Basically, Creole cuisine draws from a variety of influences, including African, Spanish and Native American traditions, and uses French cooking methods to prepare the ingredients. Characteristics include complex flavor combinations, a diverse array of ingredients and heavy usage of seasonings.
INGREDIENTS
- 2 tablespoons olive oil
- 1/2 large onion, chopped
- 1 green bell pepper, chopped
- 2 celery stalks, chopped
- 4 garlic cloves, minced
- 1 can (14.5 ounces) diced tomatoes, undrained
- 1/2 cup spicy tomato sauce
- 2 teaspoons Worcestershire sauce
- 2 bay leaves
- 1 tablespoon Creole seasoning
- Cayenne pepper to taste
- Salt and black pepper to taste
- 1 pound large shrimp, peeled and deveined
- Freshly chopped parsley, for garnish
- Cooked long-grain rice, for serving

INSTRUCTIONS
Sauté
Cook vegetables until tender.
Simmer
Combine sauce ingredients and simmer.
Finish
Add shrimp and cook until done.
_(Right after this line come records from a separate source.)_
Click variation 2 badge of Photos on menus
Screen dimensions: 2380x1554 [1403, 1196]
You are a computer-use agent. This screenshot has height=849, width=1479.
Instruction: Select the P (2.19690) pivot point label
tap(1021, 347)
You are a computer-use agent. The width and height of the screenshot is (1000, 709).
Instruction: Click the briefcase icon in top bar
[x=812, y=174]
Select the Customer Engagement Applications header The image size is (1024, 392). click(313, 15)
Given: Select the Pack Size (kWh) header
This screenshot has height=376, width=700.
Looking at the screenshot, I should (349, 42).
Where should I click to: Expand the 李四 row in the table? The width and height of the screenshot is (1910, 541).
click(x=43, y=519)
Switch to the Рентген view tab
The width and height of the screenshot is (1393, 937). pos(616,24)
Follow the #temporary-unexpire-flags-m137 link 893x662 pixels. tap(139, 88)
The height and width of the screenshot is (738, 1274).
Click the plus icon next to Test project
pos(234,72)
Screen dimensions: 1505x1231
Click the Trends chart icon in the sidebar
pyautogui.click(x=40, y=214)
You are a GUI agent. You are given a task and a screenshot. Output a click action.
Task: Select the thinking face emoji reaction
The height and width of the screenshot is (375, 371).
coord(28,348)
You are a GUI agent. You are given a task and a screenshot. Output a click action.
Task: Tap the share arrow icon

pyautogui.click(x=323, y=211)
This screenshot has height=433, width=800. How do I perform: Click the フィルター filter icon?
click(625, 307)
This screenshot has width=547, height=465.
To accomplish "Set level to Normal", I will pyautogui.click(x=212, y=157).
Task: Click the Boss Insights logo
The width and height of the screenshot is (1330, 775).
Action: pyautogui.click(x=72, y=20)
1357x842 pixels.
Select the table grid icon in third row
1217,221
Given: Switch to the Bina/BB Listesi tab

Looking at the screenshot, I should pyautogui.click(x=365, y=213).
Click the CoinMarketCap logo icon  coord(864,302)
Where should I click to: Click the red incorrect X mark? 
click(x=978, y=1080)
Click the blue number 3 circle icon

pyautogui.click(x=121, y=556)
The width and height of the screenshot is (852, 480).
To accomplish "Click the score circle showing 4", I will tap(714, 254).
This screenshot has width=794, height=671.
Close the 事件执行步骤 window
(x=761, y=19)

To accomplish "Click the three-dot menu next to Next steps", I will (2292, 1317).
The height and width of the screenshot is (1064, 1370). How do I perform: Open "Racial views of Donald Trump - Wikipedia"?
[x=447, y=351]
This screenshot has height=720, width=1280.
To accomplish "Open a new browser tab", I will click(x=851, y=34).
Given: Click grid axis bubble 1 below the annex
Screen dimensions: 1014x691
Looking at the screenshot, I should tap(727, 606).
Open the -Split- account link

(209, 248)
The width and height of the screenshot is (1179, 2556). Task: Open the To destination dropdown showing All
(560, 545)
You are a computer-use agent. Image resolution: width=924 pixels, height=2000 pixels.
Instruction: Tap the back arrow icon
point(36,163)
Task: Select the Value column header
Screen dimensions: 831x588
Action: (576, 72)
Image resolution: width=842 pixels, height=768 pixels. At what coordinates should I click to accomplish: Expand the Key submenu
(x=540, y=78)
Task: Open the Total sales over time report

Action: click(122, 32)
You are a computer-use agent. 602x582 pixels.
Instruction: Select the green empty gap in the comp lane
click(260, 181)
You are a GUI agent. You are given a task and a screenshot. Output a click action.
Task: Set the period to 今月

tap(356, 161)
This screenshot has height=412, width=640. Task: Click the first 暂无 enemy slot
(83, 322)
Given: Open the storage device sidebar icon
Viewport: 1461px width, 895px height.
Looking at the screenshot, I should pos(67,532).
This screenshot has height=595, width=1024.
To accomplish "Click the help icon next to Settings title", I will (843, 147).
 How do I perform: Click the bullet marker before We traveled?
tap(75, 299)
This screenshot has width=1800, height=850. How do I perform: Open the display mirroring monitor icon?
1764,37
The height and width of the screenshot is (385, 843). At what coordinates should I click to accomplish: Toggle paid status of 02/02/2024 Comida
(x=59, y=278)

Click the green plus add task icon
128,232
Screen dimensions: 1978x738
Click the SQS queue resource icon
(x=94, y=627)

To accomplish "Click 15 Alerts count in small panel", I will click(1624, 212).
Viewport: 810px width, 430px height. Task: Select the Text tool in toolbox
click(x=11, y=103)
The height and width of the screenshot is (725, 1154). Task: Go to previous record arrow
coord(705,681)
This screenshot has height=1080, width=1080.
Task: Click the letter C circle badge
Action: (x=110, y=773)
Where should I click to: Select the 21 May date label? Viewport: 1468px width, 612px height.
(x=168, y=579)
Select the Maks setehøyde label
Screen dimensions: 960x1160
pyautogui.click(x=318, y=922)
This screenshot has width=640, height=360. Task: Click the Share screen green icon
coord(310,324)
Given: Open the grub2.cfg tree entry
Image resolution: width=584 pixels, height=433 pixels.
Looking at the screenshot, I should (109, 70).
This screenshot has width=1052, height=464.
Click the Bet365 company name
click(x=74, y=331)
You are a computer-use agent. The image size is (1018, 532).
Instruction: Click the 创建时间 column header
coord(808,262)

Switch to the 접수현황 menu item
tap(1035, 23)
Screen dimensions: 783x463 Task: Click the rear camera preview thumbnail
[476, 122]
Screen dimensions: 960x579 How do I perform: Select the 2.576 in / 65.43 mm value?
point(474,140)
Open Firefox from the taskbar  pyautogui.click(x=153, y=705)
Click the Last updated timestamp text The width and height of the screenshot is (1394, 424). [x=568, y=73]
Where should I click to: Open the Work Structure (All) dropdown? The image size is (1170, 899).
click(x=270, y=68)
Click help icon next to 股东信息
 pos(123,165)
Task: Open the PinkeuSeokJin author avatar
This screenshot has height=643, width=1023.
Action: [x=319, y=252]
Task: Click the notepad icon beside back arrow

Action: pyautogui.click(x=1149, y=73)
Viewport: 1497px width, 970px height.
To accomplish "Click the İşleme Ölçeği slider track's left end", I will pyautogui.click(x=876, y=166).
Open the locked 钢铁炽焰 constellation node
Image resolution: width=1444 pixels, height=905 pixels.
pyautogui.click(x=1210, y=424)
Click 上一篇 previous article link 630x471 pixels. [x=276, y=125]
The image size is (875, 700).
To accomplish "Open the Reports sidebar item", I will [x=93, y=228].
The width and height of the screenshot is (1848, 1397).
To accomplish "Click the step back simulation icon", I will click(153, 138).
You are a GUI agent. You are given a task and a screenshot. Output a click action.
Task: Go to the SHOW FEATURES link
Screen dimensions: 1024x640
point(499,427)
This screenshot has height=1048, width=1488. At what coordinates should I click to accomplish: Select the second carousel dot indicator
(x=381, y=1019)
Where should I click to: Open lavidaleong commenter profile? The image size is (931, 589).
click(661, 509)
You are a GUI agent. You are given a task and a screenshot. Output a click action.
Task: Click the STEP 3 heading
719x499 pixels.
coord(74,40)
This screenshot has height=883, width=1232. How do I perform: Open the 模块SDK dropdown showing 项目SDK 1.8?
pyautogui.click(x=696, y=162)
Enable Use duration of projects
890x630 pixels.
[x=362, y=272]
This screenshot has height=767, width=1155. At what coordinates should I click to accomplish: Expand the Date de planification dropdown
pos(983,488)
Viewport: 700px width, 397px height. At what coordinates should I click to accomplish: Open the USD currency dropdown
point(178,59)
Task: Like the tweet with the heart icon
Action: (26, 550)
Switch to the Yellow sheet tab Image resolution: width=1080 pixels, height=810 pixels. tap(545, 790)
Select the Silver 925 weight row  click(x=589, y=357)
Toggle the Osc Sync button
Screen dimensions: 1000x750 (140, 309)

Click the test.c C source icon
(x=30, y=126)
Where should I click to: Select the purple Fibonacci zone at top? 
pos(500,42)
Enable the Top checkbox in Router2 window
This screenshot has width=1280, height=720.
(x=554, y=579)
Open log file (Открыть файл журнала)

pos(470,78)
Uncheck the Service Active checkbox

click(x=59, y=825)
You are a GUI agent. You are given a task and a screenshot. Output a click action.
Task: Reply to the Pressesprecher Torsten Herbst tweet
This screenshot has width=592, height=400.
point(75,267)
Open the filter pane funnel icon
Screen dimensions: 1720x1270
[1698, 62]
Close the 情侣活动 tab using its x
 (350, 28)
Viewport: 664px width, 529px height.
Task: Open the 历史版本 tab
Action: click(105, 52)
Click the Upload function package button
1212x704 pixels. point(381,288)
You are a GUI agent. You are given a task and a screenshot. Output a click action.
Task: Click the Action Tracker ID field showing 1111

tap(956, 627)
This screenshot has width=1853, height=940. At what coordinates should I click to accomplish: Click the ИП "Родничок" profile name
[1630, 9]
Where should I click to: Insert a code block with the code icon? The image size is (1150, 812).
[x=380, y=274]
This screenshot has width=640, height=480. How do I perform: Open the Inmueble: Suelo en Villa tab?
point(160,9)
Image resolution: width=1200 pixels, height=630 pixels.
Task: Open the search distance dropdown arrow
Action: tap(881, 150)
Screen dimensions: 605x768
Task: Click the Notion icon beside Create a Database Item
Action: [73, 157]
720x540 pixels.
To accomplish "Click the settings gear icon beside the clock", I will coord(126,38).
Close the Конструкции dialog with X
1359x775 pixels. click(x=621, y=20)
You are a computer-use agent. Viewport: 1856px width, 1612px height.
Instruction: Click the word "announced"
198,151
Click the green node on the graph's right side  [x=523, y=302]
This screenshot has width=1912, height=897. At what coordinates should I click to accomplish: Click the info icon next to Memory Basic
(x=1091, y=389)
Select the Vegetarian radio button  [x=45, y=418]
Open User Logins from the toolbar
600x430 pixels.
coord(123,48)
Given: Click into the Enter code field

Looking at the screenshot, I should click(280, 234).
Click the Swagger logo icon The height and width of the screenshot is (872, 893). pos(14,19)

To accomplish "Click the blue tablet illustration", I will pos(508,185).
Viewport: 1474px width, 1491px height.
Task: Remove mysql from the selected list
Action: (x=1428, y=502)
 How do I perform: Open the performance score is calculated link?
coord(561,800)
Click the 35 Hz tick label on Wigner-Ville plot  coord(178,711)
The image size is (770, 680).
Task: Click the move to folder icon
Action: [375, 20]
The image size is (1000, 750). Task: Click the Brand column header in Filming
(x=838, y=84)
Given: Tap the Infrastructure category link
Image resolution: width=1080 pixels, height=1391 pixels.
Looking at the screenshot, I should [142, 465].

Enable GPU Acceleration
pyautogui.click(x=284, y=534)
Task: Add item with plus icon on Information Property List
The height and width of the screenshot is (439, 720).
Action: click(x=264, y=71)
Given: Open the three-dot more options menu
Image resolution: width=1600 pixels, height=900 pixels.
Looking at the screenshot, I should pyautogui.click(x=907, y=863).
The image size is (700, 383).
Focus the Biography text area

Serve hot over rice, with fresh parsley on top.
Devour!

FAQs & Tips
Make it the night before (without the shrimp) and store in the refrigerator so that all those Creole seasonings can get to mingle. Reheat the sauce slowly before adding the shrimp. If you don’t want to do that, let the whole pot of stew (with shrimp) simmer for at least an hour. Leftovers will stay delicious in the refrigerator for 2 to 3 days.
Shrimp is a highly popular food, and the United States imports up to 90% of its shrimp, primarily from countries such as India, Indonesia, Vietnam, and Thailand. In some of these countries, antibiotics are used in shrimp farming to prevent diseases in crowded farming pools. Although no direct adverse health effects from eating farmed shrimp have been conclusively confirmed, there are potential risks, such as contributing to antibiotic resistance or triggering allergic reactions. To minimize these risks, consider buying wild-caught shrimp or shrimp from sources certified to avoid antibiotic use, such as those with Aquaculture Stewardship Council (ASC) or similar certifications.
A lot of shrimp are sold de-veined, de-shelled and de-headed, but diehards swear that cooking with the whole shrimp results in a more delicious shrimp dish. Cooking with the shell on protects the shrimp and keeps it tender. Shrimp enthusiasts often say that the shrimp head is the tastiest, most nutritious part, and that eating the shell adds another dimension of texture. While this does save you the problem of peeling your shrimp over your shrimp Creole at the dinner table, do whatever you prefer.

Serving Suggestions
Classic shrimp Creole is served over a bed of steaming White Rice. You will also want some crusty Garlic Bread to sop up the mouth-watering sauce. No matter what Southern dish you are cooking, Cornbread is a must.
Some vegetable side dishes will counteract the richness of the main course; Okra, Green Beans, and Corn are all Southern staples.


Shrimp Creole
Ingredients
- 2 tablespoons olive oil
- 1/2 large onion chopped
- 1 green bell pepper chopped
- 2 celery stalks chopped
- 4 garlic cloves minced
- 1 can (14 1/2 ounces) diced tomatoes undrained
- 1/2 cup spicy tomato sauce
- 2 teaspoons Worcestershire sauce
- 2 bay leaves
- 1 tablespoon Creole seasoning
- Cayenne pepper to taste
- Salt to taste
- Ground black pepper to taste
- 1 pound large shrimp peeled and deveined
- Long grain rice cooked, for serving
- Fresh parsley chopped, for garnish
Instructions
-
Heat olive oil in a large skillet over medium heat. Add chopped onion, green bell pepper, celery, and garlic. Cook until the vegetables are tender, about 5 to 7 minutes.
-
Add diced tomatoes with their juice, tomato sauce, Worcestershire sauce, Creole seasoning, and bay leaves. Season with salt, black pepper, and cayenne.
-
Bring to a simmer and cook uncovered for 20 minutes, allowing flavors to meld. Add some water if the mixture becomes too thick. Adjust seasonings as needed.
-
Add the shrimp to the skillet and cook until they are pink and opaque, about 3 to 6 minutes. Remove the bay leaves.
-
Serve hot over rice. Sprinkle with fresh parsley for garnish.